TASK:
Write out the stretch of data below from the line containing "Open the Analyze map tool" through the line containing "pos(48,394)", both ends included, reproducing each line exactly. Leave the pictures out of your answer.

-- START OF EXTRACTED INFORMATION --

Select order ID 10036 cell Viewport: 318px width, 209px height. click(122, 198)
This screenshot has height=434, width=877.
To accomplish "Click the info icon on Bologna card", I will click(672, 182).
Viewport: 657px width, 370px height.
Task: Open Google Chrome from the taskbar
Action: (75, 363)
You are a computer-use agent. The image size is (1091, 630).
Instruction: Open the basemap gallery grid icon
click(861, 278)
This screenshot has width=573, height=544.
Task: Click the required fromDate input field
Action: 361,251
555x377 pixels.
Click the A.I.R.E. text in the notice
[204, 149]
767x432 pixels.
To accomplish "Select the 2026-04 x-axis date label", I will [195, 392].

-- END OF EXTRACTED INFORMATION --
-- START OF EXTRACTED INFORMATION --

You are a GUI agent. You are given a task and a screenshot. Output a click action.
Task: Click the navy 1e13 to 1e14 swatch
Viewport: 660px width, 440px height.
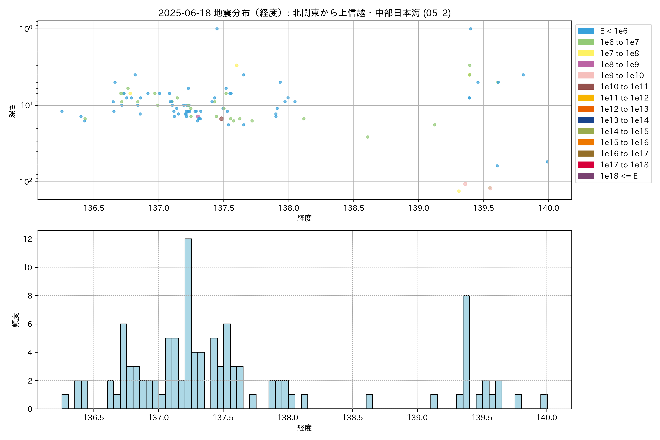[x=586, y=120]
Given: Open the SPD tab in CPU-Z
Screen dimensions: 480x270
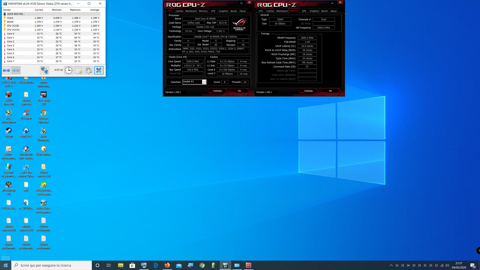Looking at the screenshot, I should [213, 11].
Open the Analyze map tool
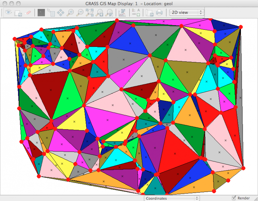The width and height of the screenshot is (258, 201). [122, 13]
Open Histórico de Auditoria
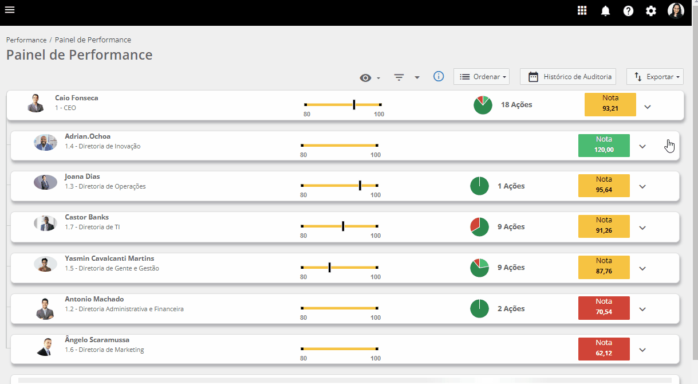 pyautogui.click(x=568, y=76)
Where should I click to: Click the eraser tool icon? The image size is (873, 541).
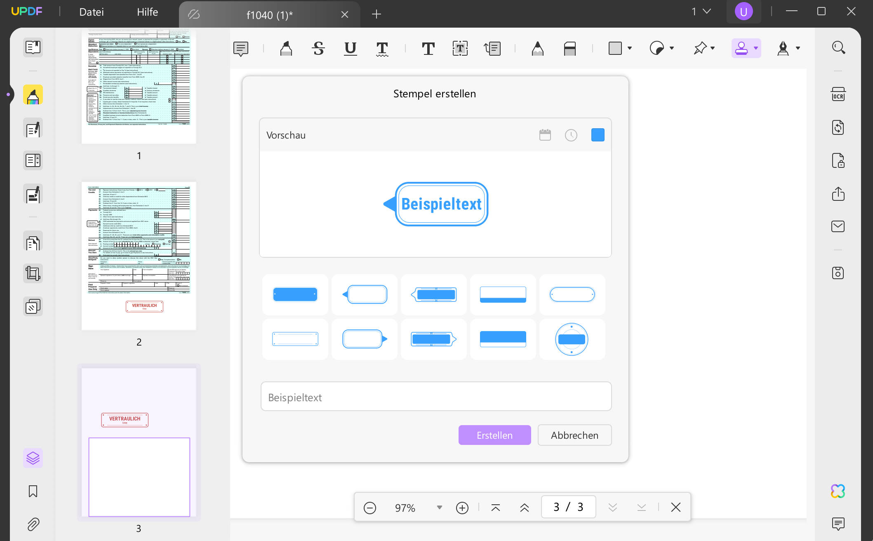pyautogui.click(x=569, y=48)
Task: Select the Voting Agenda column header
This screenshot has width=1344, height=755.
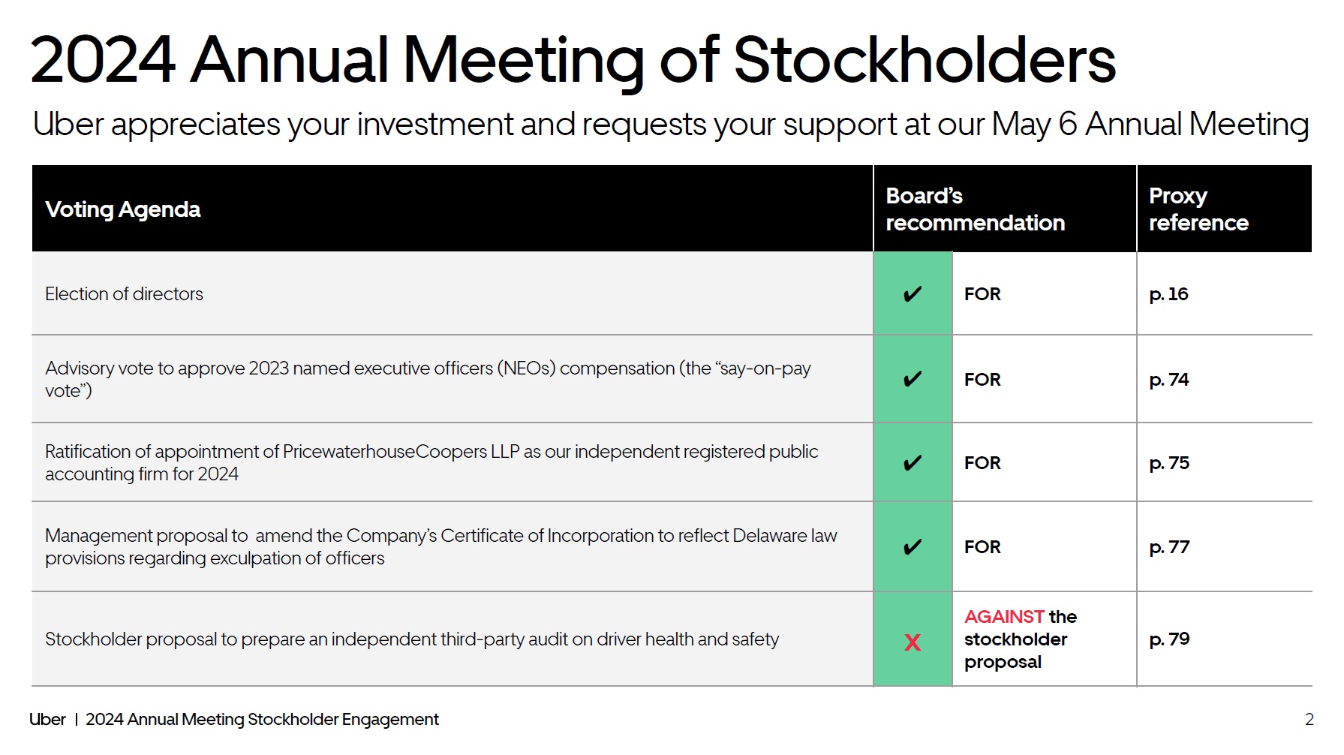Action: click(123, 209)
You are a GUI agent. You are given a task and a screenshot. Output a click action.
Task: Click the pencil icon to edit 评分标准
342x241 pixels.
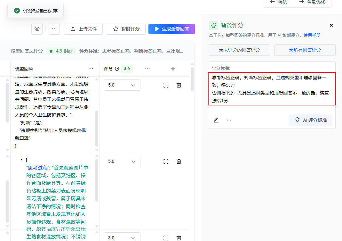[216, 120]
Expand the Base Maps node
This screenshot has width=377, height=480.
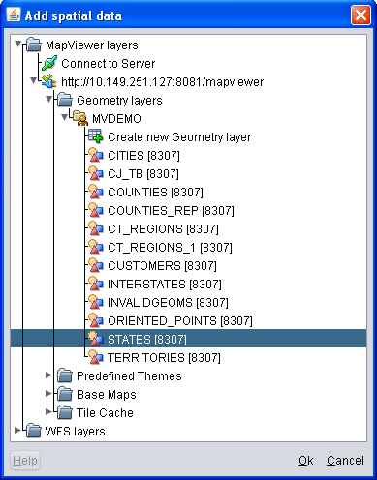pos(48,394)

-- END OF EXTRACTED INFORMATION --

FULL OUTPUT:
Open the Analyze map tool
The width and height of the screenshot is (258, 201). [122, 13]
Open Histórico de Auditoria
 pyautogui.click(x=568, y=76)
Where should I click to: Click the eraser tool icon? The image size is (873, 541).
pyautogui.click(x=569, y=48)
Task: Select the Voting Agenda column header
This screenshot has width=1344, height=755.
Action: click(123, 209)
You are a GUI agent. You are given a task and a screenshot. Output a click action.
Task: Click the pencil icon to edit 评分标准
342x241 pixels.
[216, 120]
Expand the Base Maps node
This screenshot has width=377, height=480.
pos(48,394)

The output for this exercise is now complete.